Nucléaire sous-exploité, énergies renouvelables démesurées, prévisions irréalistes : malgré ces incohérences, le gouvernement veut imposer sa nouvelle programmation énergétique par décret.
Publié le 03/04/2025 à 12h00
Emmanuel Macron, ici sur le parc éolien offshore de Saint-Nazaire (Loire-Atlantique), en septembre 2022. L’Élysée et Matignon tentent d’imposer leur choix par décret, sans l’avis du Parlement.© Sébastien Salom-Gomis/Sipa
Les sénateurs qui assistaient, le 10 mars dernier, à un colloque sur les implications de la programmation pluriannuelle de l’énergie (PPE), que le gouvernement s’apprête à adopter par décret en avril, en sont restés sonnés. « Imaginez que nous sommes en janvier 2035 », entame ce matin-là le haut-commissaire à l’Énergie atomique, Vincent Berger, en exposant un graphique hérissé de creux et de pics représentant la production des sources d’énergie.
« Les plans du gouvernement ont été appliqués : le solaire a été multiplié par 4, l’éolien par 3,3, et la demande en électricité a augmenté, en France, de 22 % […]. Avec une météo identique à celle d’aujourd’hui, cela donnerait : pendant dix jours en janvier, le parc de centrales nucléaires serait entièrement éteint pour absorber le surplus des énergies renouvelables une partie de la journée », explique le physicien.
« Bien sûr, en 2035, nous aurons développé des flexibilités et, peut-être, des moyens de stockage par batteries, reprend-il. Mais le risque est bien de se payer deux parcs entiers, utilisés à moitié. Et, si la demande est moins forte que prévu, ce sera pire ! » Scénario noir, qui verrait les industriels plier bagage et la facture d’électricité des particuliers presque doubler. Irréaliste ?
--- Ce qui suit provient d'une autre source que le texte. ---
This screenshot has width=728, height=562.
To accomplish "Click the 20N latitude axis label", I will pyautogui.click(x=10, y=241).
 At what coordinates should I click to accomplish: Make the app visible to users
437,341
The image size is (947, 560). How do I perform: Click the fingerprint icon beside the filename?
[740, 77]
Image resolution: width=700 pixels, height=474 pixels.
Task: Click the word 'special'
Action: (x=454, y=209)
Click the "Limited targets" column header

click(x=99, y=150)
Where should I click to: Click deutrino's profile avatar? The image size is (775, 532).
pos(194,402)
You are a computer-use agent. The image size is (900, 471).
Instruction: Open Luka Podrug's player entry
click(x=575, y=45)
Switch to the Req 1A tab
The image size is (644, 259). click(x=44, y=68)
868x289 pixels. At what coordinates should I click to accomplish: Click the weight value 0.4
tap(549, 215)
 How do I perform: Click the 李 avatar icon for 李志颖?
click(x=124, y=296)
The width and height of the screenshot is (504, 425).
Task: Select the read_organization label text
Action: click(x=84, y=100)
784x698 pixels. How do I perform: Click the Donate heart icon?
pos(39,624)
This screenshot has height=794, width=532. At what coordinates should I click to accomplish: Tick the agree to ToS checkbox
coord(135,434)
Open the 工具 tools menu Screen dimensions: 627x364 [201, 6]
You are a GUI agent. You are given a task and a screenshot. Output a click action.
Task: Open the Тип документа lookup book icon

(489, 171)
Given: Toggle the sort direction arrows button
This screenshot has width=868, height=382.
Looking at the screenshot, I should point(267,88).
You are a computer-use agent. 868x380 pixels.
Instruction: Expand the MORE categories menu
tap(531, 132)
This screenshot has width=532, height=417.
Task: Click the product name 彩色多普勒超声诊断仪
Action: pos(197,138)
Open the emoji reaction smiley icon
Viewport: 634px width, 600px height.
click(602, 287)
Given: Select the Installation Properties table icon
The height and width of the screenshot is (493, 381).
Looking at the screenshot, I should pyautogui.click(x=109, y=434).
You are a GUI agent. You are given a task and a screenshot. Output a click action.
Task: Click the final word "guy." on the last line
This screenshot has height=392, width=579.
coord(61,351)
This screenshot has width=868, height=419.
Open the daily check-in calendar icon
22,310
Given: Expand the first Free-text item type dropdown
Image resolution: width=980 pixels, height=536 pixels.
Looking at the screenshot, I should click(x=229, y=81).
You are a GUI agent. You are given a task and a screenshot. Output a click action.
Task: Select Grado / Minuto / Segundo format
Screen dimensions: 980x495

« Une aberration démocratique »
La PPE, document stratégique qui fixe les priorités énergétiques de la France sur dix ans, déchaîne à nouveau les passions. Maintes fois reportée, la version 2025-2035, troisième mouture, aurait dû être adoptée par le Parlement en 2024, mais la dissolution a rendu l’exercice si complexe que le gouvernement a finalement décidé de l’imposer par décret.
Et la décision – c’est un euphémisme – ne passe pas. « On ne peut pas engager 300 milliards de dépenses publiques sur quinze ans sans passer par le Parlement, c’est une aberration démocratique ! » tempête le sénateur Vincent Delahaye (LR, Essonne), à l’origine, avec son collègue Stéphane Piednoir, d’une lettre adressée fin mars au Premier ministre, signée par 165 sénateurs.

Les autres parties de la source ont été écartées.